Saudi Arabia's Sheikh Ahmed al-Ghamedi says Islam does not call on women to cover their faces, nor does it ban make-up
Sheikh Ahmed al-Ghamedi alongside his wife Jawaher bint Ali (YouTube)

A Saudi cleric has appeared on television along with his wife, whose face was uncovered, in an open challenge to strict tradition of wearing niqab in the ultra-conservative kingdom.

Sheikh Ahmed al-Ghamedi, who has said covering the face is not a must for women under Islam, sat alongside his wife Jawaher bint Ali as she spoke to Dubai-based Saudi MBC television, in a programme broadcast at the weekend.

Saudi women rarely show their faces in public, but most Muslims worldwide see the practice of face-covering as part of tradition, not religion.   

Sporting trendy sunglasses, light makeup and varnished nails, but also wearing the traditional black abaya cloak, Ghamedi's spouse spoke of the problems their children have at school because of their father's edicts, which are seen as liberal.

"Our children complain that some teachers tell them: why does your father say this and that?" she said of fatwas that have enraged ultra-conservatives in the desert kingdom.

Ghamedi, who once headed the religious police in the western city of Mecca, home to Islam's holiest shrine, has openly challenged the tradition of face veil on women.

He has also said that wearing makeup is permissible.

"The Prophet did not order women to cover their faces.
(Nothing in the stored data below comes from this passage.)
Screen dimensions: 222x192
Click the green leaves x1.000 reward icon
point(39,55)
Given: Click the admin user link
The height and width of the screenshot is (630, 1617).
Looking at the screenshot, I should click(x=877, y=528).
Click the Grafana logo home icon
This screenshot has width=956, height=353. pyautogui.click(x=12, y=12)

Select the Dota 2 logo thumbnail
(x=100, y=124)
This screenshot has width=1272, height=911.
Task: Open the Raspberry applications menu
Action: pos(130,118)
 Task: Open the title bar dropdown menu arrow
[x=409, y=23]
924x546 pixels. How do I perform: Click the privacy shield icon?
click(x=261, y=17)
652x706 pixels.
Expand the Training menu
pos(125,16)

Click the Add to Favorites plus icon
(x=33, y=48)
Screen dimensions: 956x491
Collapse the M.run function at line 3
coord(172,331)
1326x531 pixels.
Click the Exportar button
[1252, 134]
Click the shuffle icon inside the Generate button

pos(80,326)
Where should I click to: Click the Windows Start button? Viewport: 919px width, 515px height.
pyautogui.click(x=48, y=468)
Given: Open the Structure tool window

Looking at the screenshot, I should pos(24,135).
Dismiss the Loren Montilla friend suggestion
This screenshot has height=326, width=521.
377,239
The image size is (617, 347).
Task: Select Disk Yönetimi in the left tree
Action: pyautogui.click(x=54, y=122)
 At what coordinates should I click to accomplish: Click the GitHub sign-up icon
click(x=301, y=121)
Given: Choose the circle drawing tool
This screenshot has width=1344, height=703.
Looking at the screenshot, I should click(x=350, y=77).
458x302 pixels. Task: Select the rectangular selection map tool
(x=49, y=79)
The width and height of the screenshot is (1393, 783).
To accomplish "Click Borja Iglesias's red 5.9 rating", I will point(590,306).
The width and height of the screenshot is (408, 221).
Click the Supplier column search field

Wearing make-up is allowed," he told Badria al-Bishr, female host of the television programme.

Saudi Arabia's top religious leader Sheikh Abdul Aziz al-Sheikh criticised Ghamedi on Saudi news website Sabq, urging him to repent and praying that "God will guide Ghamedi to the right path".

Saudi women cover themselves from head to toe when outside the home, and need permission from a male guardian to work and marry.

Saudi Arabia is also the world's only country which does not allow women to drive.